Le talent de M. Aligny est demeuré ce qu’il était il y a quinze ans. Dans une Vue prise à la Serpentara, dans une villa italienne, il a traité tous les détails avec une précision qui dégénère souvent en sécheresse. Il ne sait pas s’arrêter à temps. Avec moins d’efforts, il obtiendrait un effet plus sûr. M. Aligny est un artiste sérieux, plein de science et de bon vouloir, dont les œuvres plairaient davantage, s’il consentait à sacrifier les parties secondaires pour appeler, pour concentrer l’attention sur les parties principales. Il arriverait ainsi à l’intérêt par la variété.
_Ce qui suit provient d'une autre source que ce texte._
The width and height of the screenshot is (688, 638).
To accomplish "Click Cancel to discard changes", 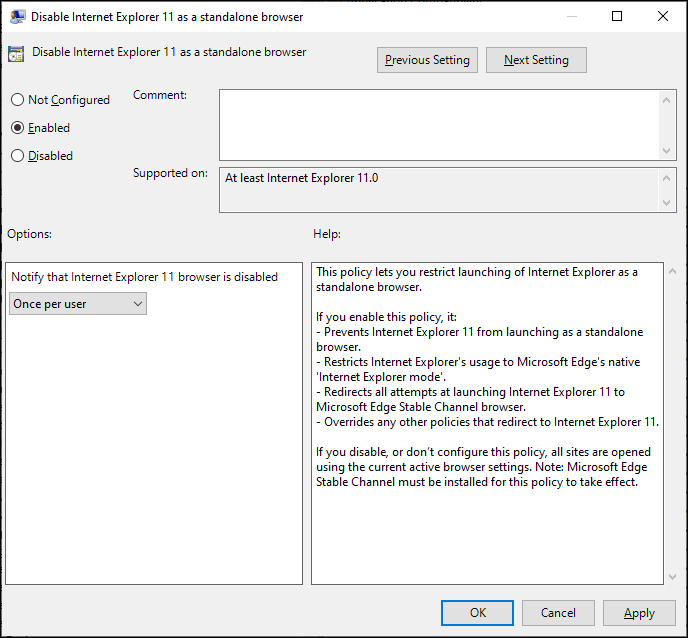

Dans une Vue prise à Saint-André (Ain), M. Achard a montré qu’il sait copier habilement ce qu’il voit. Il y a de la vérité dans la forme et le ton de ses terrains. Ce qui manque à cette toile, c’est l’intérêt. Le talent d’exécution que l’auteur possède ne demanderait qu’à être appliqué dans de meilleures conditions. Le sujet qu’il a choisi a le double inconvénient de ne pas offrir un ensemble de lignes harmonieuses et de ne pas se prêter par son importance à de grandes dimensions. Je ne parle pas des autres compositions de M. Achard, qui donneraient lieu aux mêmes remarques.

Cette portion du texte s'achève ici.